There’s a video going around of a big ol’ brawl down in the Venezuelan Winter League, and Yasiel Puig was there but dammit he did not start this, and Yasiel Puig seems very upset about mischaracterizations of his role. So, let us give the proper characterization: Yasiel Puig did nothing wrong. He’s a ride-or-die, and he didn’t start this. Everyone deserves the truth.

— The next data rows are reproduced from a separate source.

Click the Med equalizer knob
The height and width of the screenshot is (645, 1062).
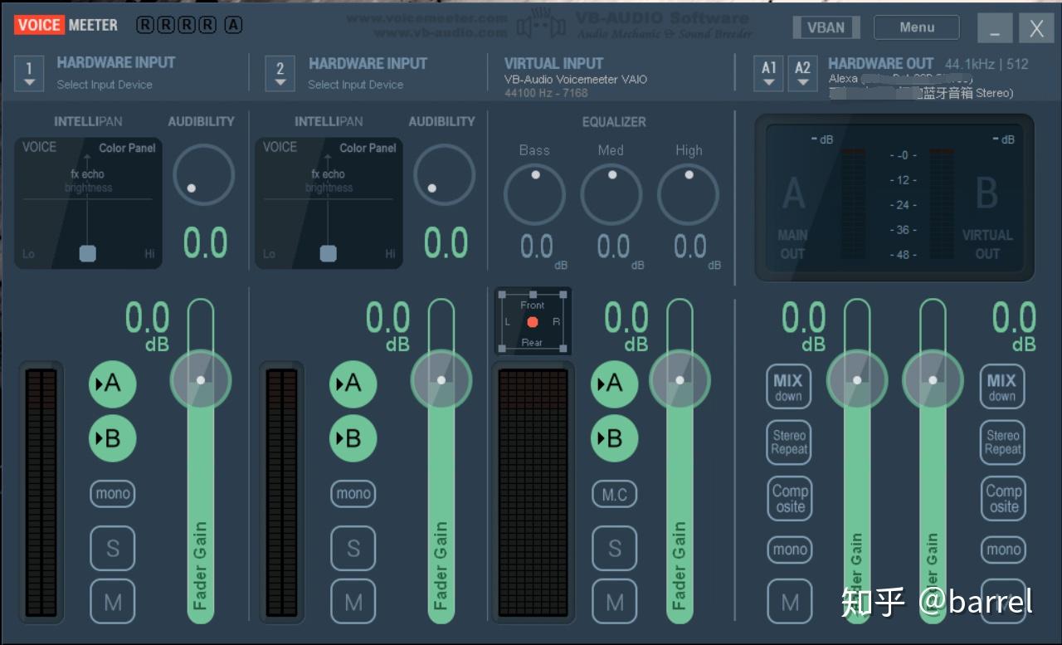(x=611, y=195)
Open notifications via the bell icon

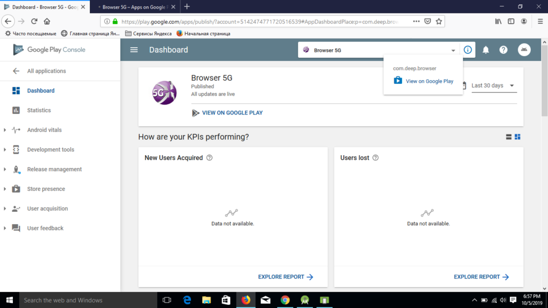486,49
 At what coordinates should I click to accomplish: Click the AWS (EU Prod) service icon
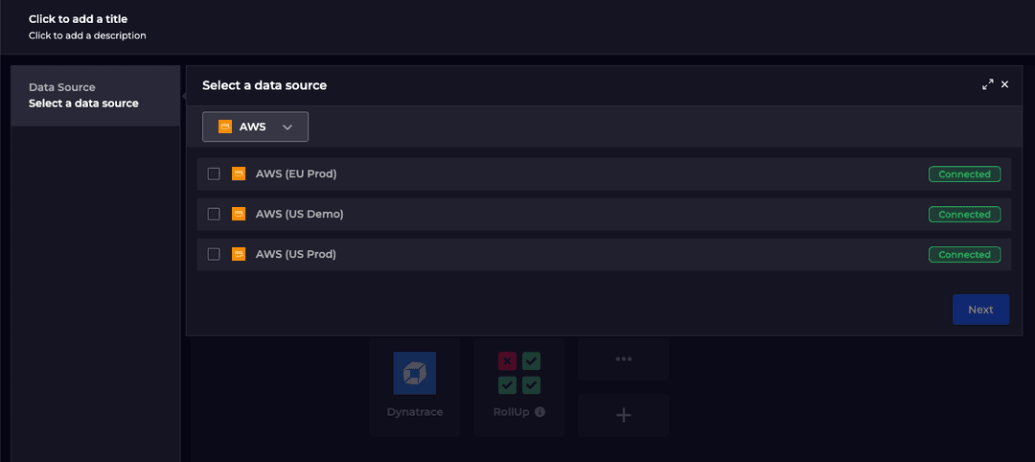tap(239, 173)
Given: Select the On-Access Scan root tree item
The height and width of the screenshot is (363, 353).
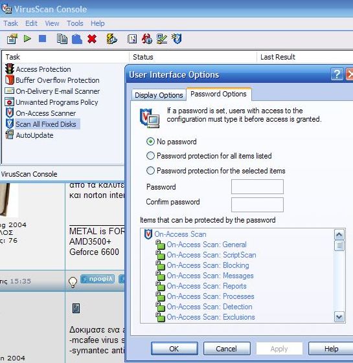Looking at the screenshot, I should pyautogui.click(x=180, y=234).
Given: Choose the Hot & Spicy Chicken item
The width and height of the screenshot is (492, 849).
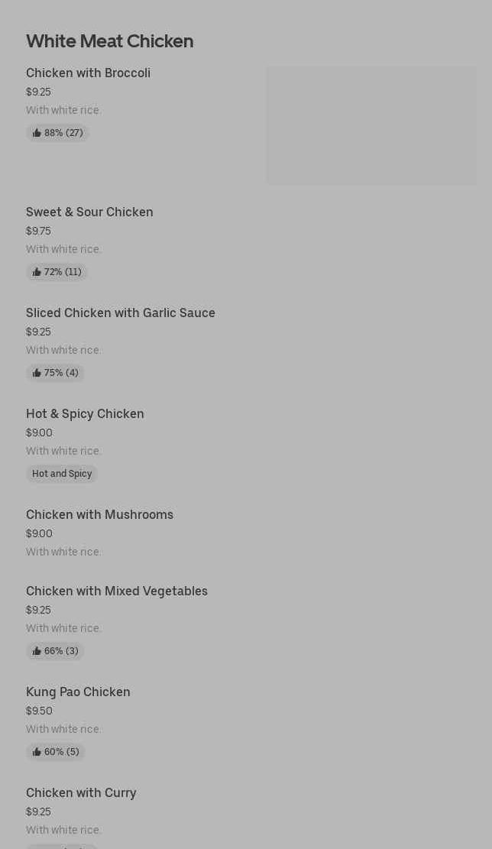Looking at the screenshot, I should click(x=85, y=414).
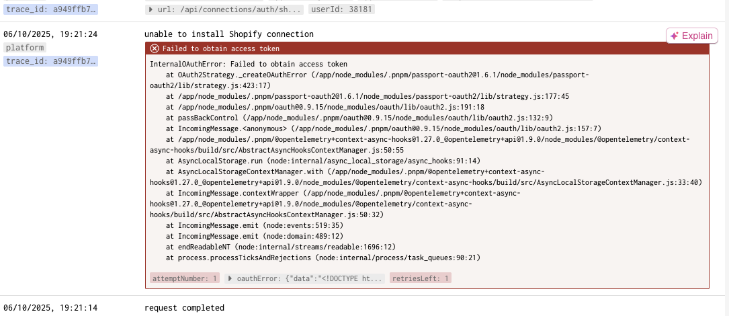Open the 'request completed' log entry

185,308
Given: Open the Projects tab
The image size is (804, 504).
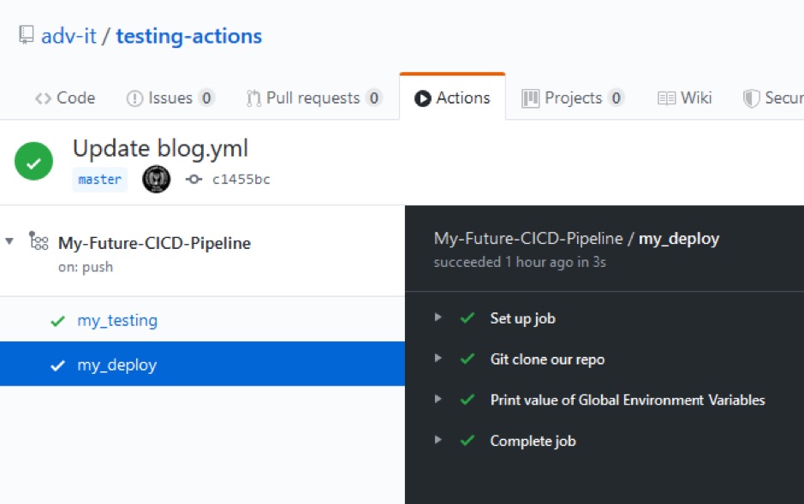Looking at the screenshot, I should (x=572, y=98).
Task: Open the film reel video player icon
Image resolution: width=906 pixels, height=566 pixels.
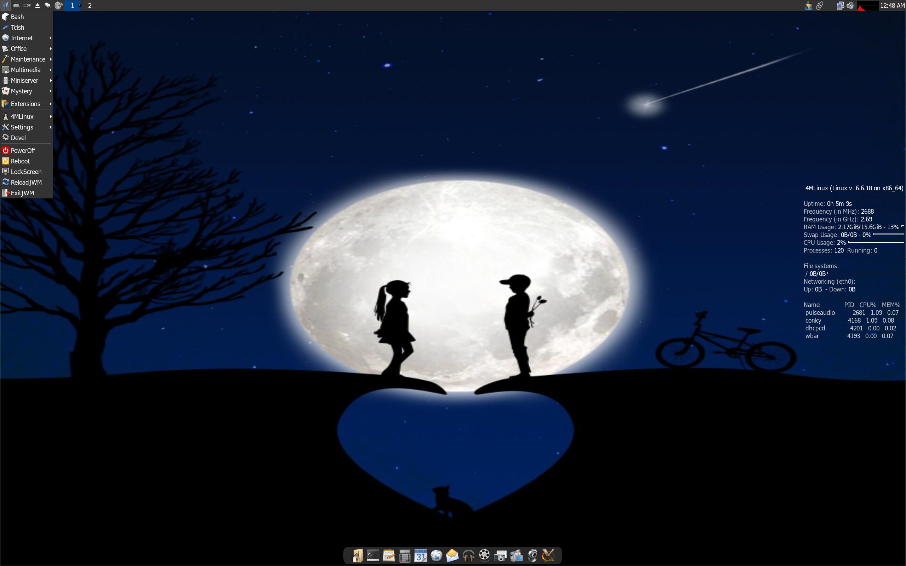Action: coord(484,555)
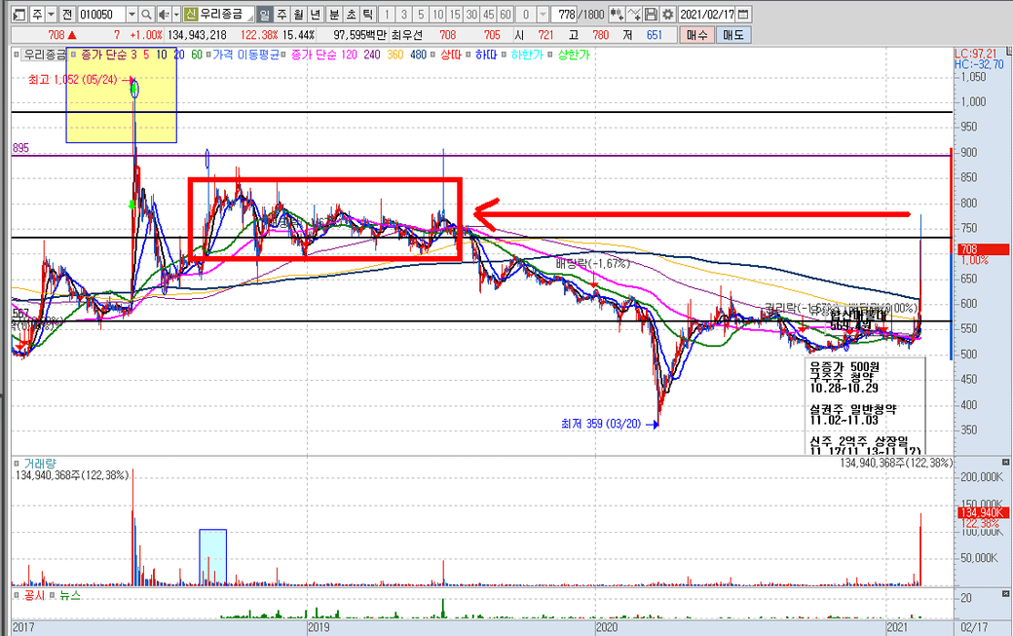Open the market type 주 dropdown
This screenshot has height=636, width=1013.
click(49, 15)
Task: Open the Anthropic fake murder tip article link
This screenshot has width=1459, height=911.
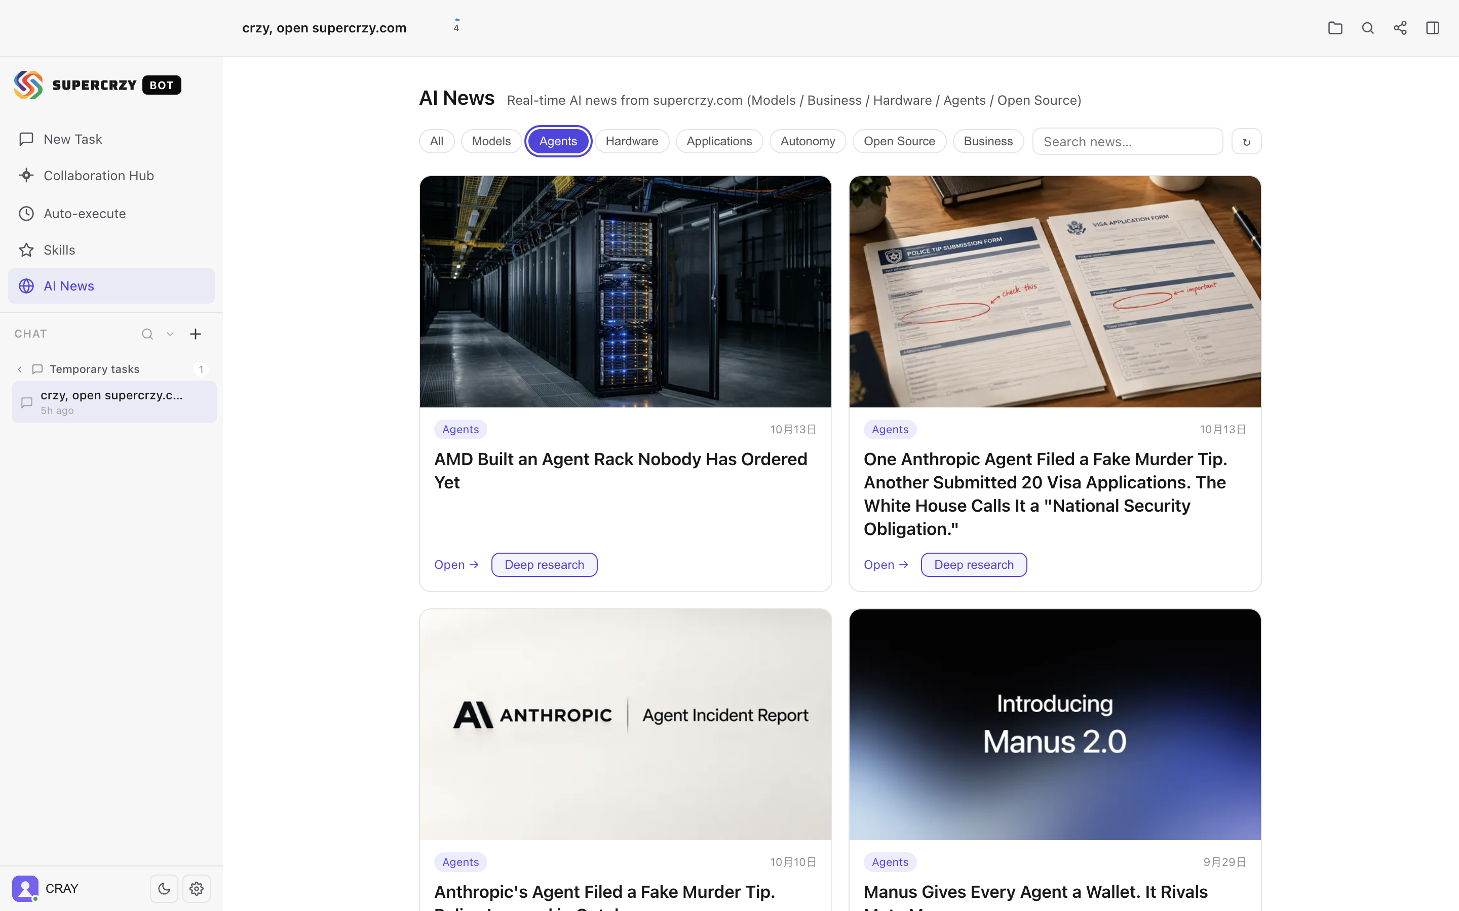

When Do the Jared Goff Chants Get Old?

The Jared Goff chants extended to minor league hockey across the state from Detroit, and at what point do they become a little demeaning to Jared Goff? The first time someone tells you, “Hey man, I know those guys thought you suck, but I think you don’t suck,” I bet it feels really good. When you’re hearing that every time you go to buy groceries? You might start wondering why everyone is sharing their opinion on whether or not you suck.

Etc.

NIT Watch, Texas:

  • There is so much NIT action today, because this is a college basketball Saturday and there are still around 80 teams in serious contention for those coveted 32 spots. Game of the NITe of the Weekend? JMU at App State. It’s a serious and growing rivalry in football, and I don’t think it’s a coincidence that the basketball programs are getting better too. Those are two schools with high-functioning athletic departments. The Sun Belt title and NIT at-large contention are both in the mix.
  • Texas is at BYU, and if Texas manages to win this, they’ll suddenly not have to think much about guys like me for a while. BYU is a good, good team, and they’ve dropped two in a row, and the game, again, is in Provo. If Texas wins, Rodney Terry might be a good coach.

Chicago, the Packers:

  • A Cubs minor leaguer was suspended for the upcoming season due to a positive PED test. Don’t love that. Don’t really want that stuff floating around.
  • Joc Pederson is a Diamondback now. That sounds like a good fit for him. It’s a fun young team, and Arizona does feel like a place Los Angeles sends its exiles.
  • A funny thing that I just realized about the Bulls (which plenty of others probably know) is that nearly half their cap space is LaVine and Vučević. Just incredibly stupid stuff.
  • We’re ambivalent about the Bulls tanking, but if they do finally commit, they should play the ice card in Portland. Say they can’t get to the arena tomorrow night, like Deandre Ayton couldn’t a couple weeks ago. Did the ice melt? Yes. But make the NBA call you on it, Bulls.
  • It would be so funny if the Bears hired Joe Barry.

Burnley, the Sens:

  • Burnley’s still on a merciful hiatus but the Sens stayed hot on Thursday, rallying to tie things late against the Bruins on a Vladimir Tarasenko goal. The fellas lost in overtime, but a point is a point, bitchezzzzzz. Got the Rangers tonight. In Ottawa.

Other miscellany:

  • The Blazers have decided not to protest that loss from earlier this week, which is highly relatable. Every time a mechanic tries to screw me over (this usually works—you’re powerless once they have your vehicle), I draft a Google Review in my head. It’s always too much work to post it, though. If I had to bet $10,000 on my Google Review? No chance.
  • I don’t think “Luka isn’t fat” is the correct takeaway from his 73-point night. I don’t think he’s fat, but he’s still not the best-conditioned guy. I think the message is that basketball fans can’t talk shit about Babe Ruth anymore.
  • I forgot Doc Rivers played at Marquette. Credit to Shaka Smart for indirectly pointing that one out. Rivers never won an NIT game in his time in Milwaukee.
  • We missed this when it happened, but a Montana photographer named Brian Christianson took a magical photo of Washington-Grizzly Stadium from Mount Sentinel during the fourth quarter of Montana’s FCS semifinal win over North Dakota State. Yesterday, the university announced that Christianson donated 100 prints to the football program. I feel like Montanans have great wall art. Maybe the best in the country. They can’t have too many windows, because of insulation, but they’re at that intersection of wanting great wall art. The West Coast still has some sway out there. Also, I think it’s a younger state demographically than Vermont or Maine. Guessing Montana has fewer needlepoints.